_Exercise instructions_
Reproduce the material below word for word, and leave the pictures out of the answer.

*-*-*

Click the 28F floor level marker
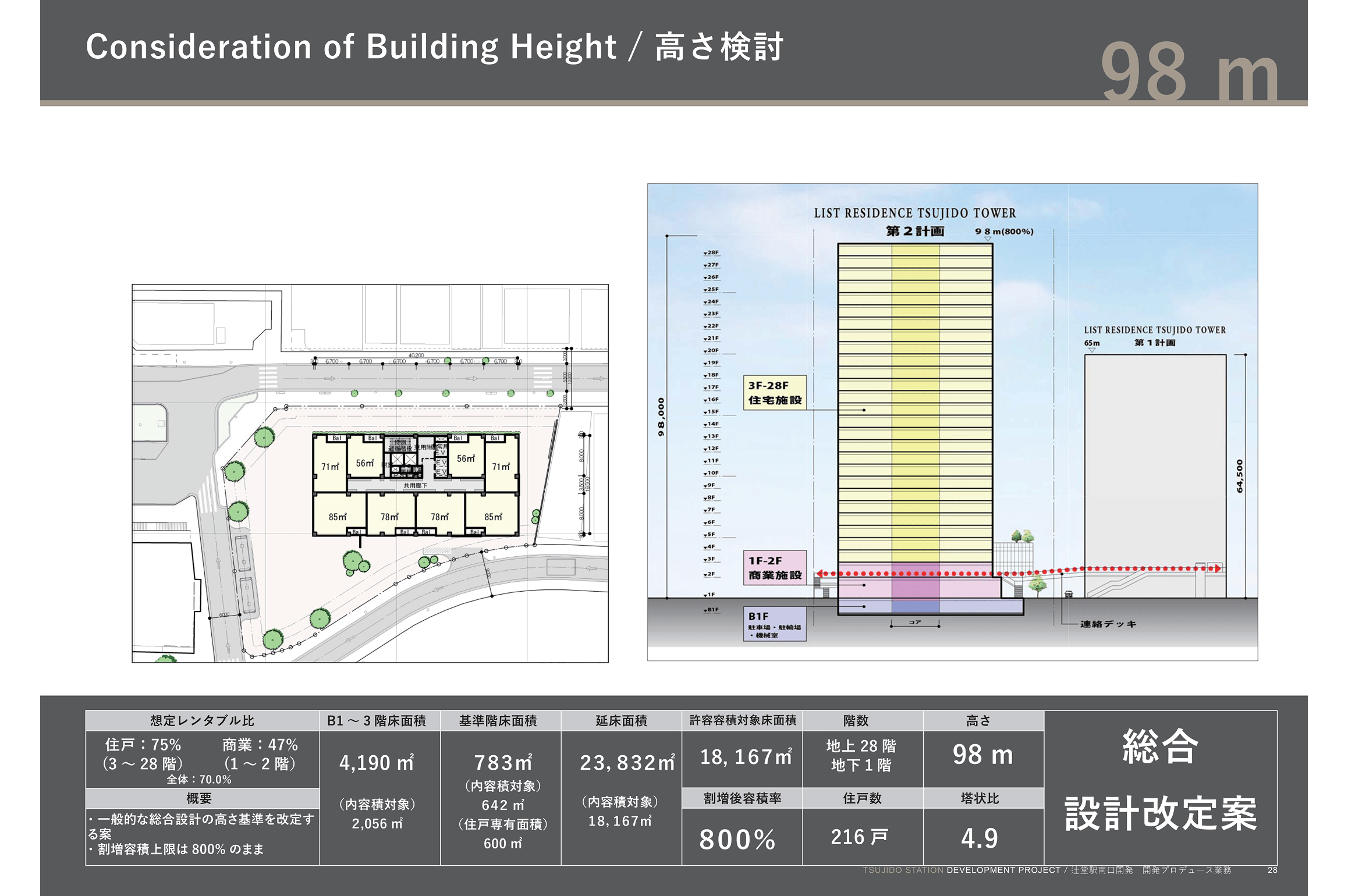Image resolution: width=1348 pixels, height=896 pixels. coord(712,253)
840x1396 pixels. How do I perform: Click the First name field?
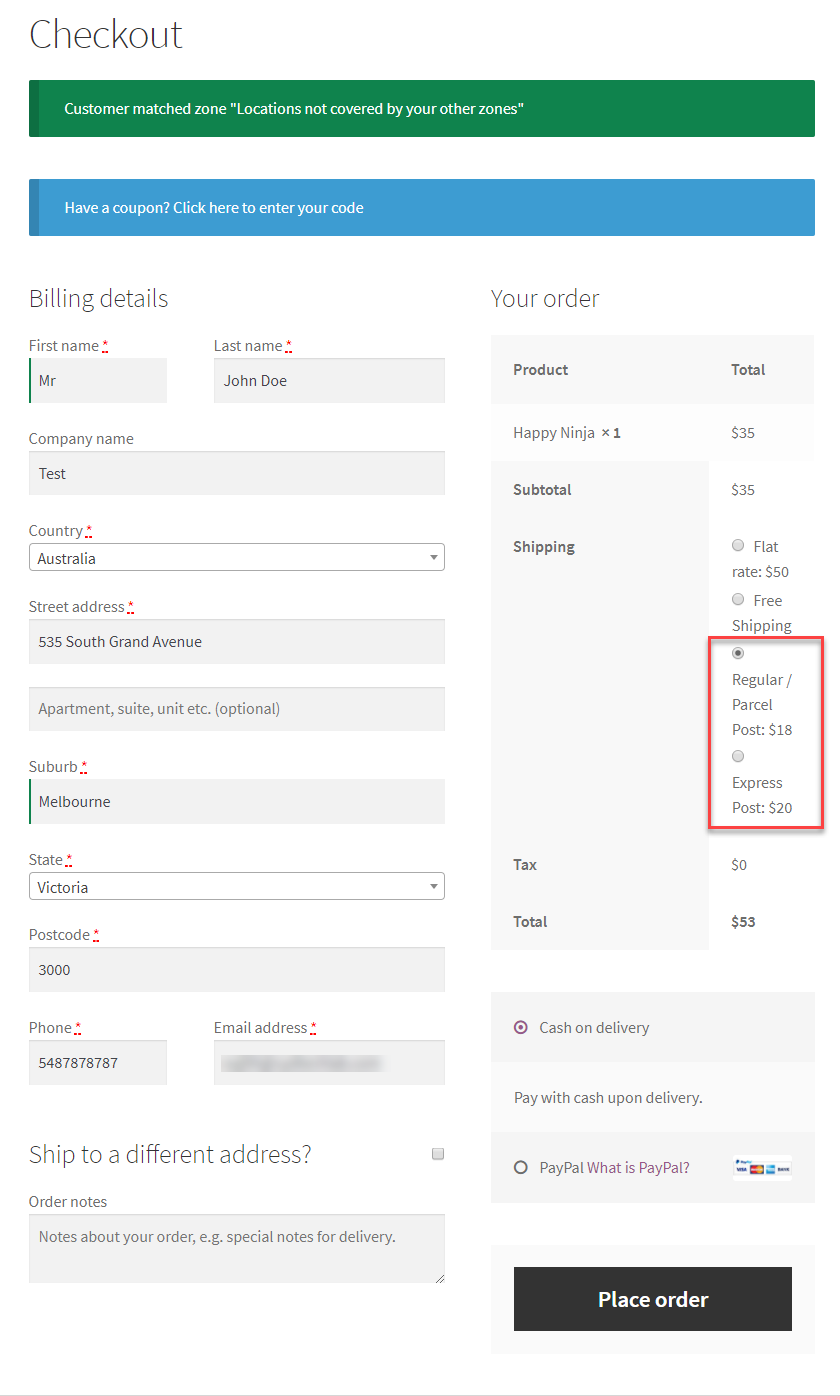[98, 381]
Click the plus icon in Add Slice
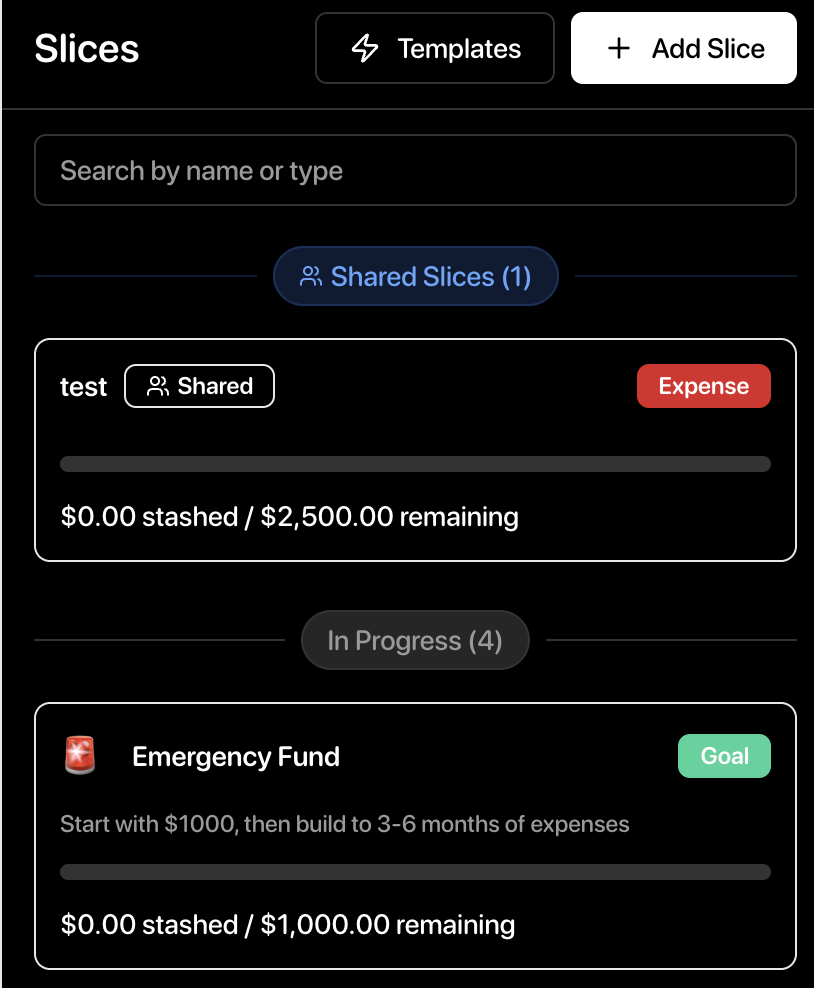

*-*-*

_The result_
Click the 28F floor level marker
Image resolution: width=1348 pixels, height=896 pixels. coord(712,253)
840x1396 pixels. How do I perform: Click the First name field?
[98, 381]
Click the plus icon in Add Slice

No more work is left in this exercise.